__Page excerpt__
# ** UFC 100 Collectable Coinset***



## burke_p (Oct 15, 2007)

UFC 100 Limited Edition Collectible Coin Set

















"Commemorate UFC 100 with this 6 coin collector’s set featuring UFC 100 Fighters. This limited edition nickel plated set features coins for: Brock Lesnar, Georges St. Pierre, Michael Bisping, Frank Mir, Dan Henderson, and Thiago Alves. Each coin is 4mm thick and is minted with the fighter image on the front and the UFC 100 mark on the back. The set includes each single coin individually packaged in a protective clear vinyl pouch and encased in a rich felt pouch embroidered with each fighter’s initials.
Coins are sold only in sets."

Brock Lesnar









Frank Mir









George St. Pierre









Thiago Alves









Dan Henderson









Michael Bisping










Source: http://ufcstore.seenon.com/detail.php?p=105329&v=ufc_ufc_ufc100_ufc100-gear


----------



## burke_p (Oct 15, 2007)

notice the tattoos as well.


----------



## CornbreadBB (Jul 31, 2008)

I'll already be commemorating this event by paying $50 for 3 hours of mens in tights. No need for shitty looking coins, but I'm sure they will only go up in value....


----------



## burke_p (Oct 15, 2007)

CornbreadBB said:


> I'll already be commemorating this event by paying $50 for 3 hours of mens in tights. No need for shitty looking coins, but I'm sure they will only go up in value....


if i had extra money i would showcase these coins in my home. but this is a recession!


----------



## Gluteal Cleft (May 12, 2007)

Those are pretty bad likenesses. GSP looks more like Nog to me.


----------



## burke_p (Oct 15, 2007)

brock lesnaer looks like a silver back.

Frank Mir looks like Tank Abbott

GSP looks like nog.

thiago looks ok.

Hendo looks like an in shape, homeless, bearded f**k.

Bisping is fat.

.. its a cool idea and great for the UFC.

__Work instructions__
A. Reproduce the coin set thread starting at "brock lesnaer looks" and ending at "homeless, bearded f**k.", substituting "silverback gorilla" for "silver back".
B. Pick up the UFC 100 coin set thread after its last line and carry it on.

__Material supplied__
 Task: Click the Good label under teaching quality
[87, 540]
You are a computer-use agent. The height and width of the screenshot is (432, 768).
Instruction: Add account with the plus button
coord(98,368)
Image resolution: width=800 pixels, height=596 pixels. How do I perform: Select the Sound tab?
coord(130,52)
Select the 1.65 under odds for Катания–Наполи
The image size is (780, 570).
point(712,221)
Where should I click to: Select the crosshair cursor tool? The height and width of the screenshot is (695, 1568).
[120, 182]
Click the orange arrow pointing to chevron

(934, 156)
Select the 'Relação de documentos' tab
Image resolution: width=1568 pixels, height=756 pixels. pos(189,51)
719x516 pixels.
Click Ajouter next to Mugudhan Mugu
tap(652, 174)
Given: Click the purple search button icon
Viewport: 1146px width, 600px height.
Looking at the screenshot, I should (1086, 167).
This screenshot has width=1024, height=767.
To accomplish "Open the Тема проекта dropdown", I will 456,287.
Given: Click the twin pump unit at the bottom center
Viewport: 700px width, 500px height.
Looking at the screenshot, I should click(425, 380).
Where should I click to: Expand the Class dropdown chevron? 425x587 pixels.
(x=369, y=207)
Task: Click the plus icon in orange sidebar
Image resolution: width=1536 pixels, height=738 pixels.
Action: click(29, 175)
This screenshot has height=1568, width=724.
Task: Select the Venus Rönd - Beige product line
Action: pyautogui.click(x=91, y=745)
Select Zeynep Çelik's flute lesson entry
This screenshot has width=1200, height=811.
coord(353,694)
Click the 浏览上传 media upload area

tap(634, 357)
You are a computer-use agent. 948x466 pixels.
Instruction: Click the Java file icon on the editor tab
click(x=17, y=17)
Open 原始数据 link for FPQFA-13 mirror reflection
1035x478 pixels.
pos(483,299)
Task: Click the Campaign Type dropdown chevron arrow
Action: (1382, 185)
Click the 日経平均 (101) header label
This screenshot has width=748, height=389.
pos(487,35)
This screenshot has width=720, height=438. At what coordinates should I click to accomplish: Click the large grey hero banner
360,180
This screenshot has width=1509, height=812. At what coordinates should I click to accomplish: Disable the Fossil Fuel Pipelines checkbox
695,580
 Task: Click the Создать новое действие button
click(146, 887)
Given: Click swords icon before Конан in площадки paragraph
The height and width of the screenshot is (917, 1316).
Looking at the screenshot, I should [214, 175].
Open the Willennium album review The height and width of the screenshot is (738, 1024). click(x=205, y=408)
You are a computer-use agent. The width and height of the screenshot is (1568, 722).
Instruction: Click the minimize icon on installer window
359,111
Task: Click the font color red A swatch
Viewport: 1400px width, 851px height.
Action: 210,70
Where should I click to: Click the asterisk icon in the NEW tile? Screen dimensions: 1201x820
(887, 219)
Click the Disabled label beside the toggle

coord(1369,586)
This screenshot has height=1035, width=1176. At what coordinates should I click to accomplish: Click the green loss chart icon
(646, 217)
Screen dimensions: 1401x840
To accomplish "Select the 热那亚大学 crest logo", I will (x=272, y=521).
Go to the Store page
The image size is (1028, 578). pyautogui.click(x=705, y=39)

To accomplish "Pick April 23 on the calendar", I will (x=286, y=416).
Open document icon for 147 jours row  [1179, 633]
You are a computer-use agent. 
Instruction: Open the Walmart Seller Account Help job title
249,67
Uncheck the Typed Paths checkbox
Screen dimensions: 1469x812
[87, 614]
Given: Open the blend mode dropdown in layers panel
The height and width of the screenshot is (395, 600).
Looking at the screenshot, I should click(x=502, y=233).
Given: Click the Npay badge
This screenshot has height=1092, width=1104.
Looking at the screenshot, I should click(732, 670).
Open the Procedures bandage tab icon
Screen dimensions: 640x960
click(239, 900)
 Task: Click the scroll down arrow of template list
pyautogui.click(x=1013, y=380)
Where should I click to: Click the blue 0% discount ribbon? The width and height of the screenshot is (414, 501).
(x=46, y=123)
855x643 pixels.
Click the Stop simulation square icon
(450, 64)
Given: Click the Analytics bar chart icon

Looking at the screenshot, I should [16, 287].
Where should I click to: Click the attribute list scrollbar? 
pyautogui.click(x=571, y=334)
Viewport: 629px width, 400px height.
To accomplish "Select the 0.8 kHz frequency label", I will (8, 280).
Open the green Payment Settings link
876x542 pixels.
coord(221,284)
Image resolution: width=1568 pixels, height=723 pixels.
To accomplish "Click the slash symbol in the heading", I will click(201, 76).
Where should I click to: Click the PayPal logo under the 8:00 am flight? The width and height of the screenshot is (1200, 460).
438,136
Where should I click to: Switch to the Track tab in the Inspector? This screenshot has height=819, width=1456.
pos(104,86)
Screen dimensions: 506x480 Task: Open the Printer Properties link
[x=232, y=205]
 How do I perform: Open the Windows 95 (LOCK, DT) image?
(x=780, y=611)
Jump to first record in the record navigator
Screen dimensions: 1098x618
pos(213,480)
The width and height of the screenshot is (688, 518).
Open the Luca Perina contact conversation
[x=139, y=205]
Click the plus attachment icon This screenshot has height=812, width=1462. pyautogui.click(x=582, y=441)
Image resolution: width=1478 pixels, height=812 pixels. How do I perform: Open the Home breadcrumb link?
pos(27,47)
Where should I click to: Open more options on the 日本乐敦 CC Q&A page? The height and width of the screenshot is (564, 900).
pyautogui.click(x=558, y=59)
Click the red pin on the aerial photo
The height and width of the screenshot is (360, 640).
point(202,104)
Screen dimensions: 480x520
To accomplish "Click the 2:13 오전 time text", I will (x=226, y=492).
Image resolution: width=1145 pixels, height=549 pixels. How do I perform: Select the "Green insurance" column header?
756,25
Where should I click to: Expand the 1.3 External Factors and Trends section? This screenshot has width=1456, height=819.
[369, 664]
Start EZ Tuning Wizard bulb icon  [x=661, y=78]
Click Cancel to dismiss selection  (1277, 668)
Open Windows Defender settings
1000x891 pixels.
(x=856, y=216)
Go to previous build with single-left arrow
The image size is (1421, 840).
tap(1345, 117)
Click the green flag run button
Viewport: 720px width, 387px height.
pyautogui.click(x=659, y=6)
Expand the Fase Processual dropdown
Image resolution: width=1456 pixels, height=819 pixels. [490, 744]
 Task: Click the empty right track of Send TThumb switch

__Answers for the tasks__
A.
brock lesnaer looks like a silverback gorilla.

Frank Mir looks like Tank Abbott

GSP looks like nog.

thiago looks ok.

Hendo looks like an in shape, homeless, bearded f**k.

B.
----------



## Evil Ira (Feb 9, 2009)

They all look the same to me :confused02:


----------



## Davisty69 (May 24, 2007)

I'm sure part of the problem with the looks is that they are pictures taken of extremely shiny coins. I would be willing to bet that they look far better up close.


----------



## Damone (Oct 1, 2006)

Why are their faces melting?

My goodness, they seem to have put the same face on both Mir and GSP.


----------



## dudeabides (Sep 30, 2008)

Hmm, electric bill or 90 dollar UFC coins, damn that's a tough one... :confused02:


----------



## Brydon (Jan 13, 2007)

Gluteal Cleft said:


> Those are pretty bad likenesses. GSP looks more like Nog to me.


Good shout


----------



## CornbreadBB (Jul 31, 2008)

dudeabides said:


> Hmm, electric bill or 90 dollar UFC coins, damn that's a tough one... :confused02:


I'm actually buying the UFC coins instead of getting my kidney dialysis this weekend, bad decisions FTW!


----------



## M.C (Jul 5, 2008)

Evil Ira said:


> They all look the same to me :confused02:


Same, I can't tell the difference.


----------



## capjo (Jun 7, 2009)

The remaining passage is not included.